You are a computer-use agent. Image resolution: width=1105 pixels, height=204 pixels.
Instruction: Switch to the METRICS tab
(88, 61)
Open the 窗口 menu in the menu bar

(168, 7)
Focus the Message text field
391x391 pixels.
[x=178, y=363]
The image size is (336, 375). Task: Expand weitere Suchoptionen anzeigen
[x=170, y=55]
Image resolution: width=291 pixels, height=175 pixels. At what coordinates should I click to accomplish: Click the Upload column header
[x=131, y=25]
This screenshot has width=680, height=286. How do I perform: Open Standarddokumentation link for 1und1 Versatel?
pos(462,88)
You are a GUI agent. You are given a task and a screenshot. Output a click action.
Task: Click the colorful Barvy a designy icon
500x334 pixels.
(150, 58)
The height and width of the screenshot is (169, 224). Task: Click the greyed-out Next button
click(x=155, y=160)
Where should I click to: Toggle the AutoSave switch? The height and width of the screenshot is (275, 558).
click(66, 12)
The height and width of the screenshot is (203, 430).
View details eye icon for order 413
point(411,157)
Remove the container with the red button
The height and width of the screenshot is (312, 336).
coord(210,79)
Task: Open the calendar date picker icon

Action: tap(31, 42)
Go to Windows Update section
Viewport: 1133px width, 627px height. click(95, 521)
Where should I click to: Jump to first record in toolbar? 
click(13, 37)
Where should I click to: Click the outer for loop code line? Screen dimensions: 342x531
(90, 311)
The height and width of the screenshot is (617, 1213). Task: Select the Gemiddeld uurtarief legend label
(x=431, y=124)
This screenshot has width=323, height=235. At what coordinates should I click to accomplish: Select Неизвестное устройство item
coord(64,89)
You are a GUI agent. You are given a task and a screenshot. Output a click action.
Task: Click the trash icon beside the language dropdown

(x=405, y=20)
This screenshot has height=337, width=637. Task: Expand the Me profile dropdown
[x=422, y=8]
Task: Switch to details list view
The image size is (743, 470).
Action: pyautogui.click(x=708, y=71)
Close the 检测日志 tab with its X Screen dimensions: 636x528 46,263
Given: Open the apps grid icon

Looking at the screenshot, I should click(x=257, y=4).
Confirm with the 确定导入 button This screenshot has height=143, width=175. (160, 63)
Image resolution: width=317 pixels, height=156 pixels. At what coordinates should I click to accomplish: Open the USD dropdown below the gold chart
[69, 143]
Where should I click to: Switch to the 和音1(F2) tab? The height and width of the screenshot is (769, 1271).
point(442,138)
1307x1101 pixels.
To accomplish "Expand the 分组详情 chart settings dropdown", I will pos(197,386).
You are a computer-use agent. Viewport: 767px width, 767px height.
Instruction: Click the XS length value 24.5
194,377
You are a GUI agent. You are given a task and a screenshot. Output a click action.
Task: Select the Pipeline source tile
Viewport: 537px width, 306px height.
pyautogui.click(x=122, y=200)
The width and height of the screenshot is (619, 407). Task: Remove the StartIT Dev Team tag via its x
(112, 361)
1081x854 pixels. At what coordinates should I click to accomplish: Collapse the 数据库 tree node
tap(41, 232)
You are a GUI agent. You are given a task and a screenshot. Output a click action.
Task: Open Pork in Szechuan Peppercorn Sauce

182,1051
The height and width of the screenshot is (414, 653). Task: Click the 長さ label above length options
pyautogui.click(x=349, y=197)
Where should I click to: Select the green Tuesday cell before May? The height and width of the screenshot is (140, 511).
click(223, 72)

--- Exercise details ---
Reproduce exactly the lines above from the line with "Task: Click the colorful Barvy a designy icon" to the line with "1307x1101 pixels.", including both, and add nothing.

--- Reply to the task ---
Task: Click the colorful Barvy a designy icon
500x334 pixels.
(150, 58)
The height and width of the screenshot is (169, 224). Task: Click the greyed-out Next button
click(x=155, y=160)
Where should I click to: Toggle the AutoSave switch? The height and width of the screenshot is (275, 558).
click(66, 12)
The height and width of the screenshot is (203, 430).
View details eye icon for order 413
point(411,157)
Remove the container with the red button
The height and width of the screenshot is (312, 336).
coord(210,79)
Task: Open the calendar date picker icon

Action: tap(31, 42)
Go to Windows Update section
Viewport: 1133px width, 627px height. click(95, 521)
Where should I click to: Jump to first record in toolbar? 
click(13, 37)
Where should I click to: Click the outer for loop code line? Screen dimensions: 342x531
(90, 311)
The height and width of the screenshot is (617, 1213). Task: Select the Gemiddeld uurtarief legend label
(x=431, y=124)
This screenshot has width=323, height=235. At what coordinates should I click to accomplish: Select Неизвестное устройство item
coord(64,89)
You are a GUI agent. You are given a task and a screenshot. Output a click action.
Task: Click the trash icon beside the language dropdown

(x=405, y=20)
This screenshot has height=337, width=637. Task: Expand the Me profile dropdown
[x=422, y=8]
Task: Switch to details list view
The image size is (743, 470).
Action: pyautogui.click(x=708, y=71)
Close the 检测日志 tab with its X Screen dimensions: 636x528 46,263
Given: Open the apps grid icon

Looking at the screenshot, I should click(x=257, y=4).
Confirm with the 确定导入 button This screenshot has height=143, width=175. (160, 63)
Image resolution: width=317 pixels, height=156 pixels. At what coordinates should I click to accomplish: Open the USD dropdown below the gold chart
[69, 143]
Where should I click to: Switch to the 和音1(F2) tab? The height and width of the screenshot is (769, 1271).
point(442,138)
1307x1101 pixels.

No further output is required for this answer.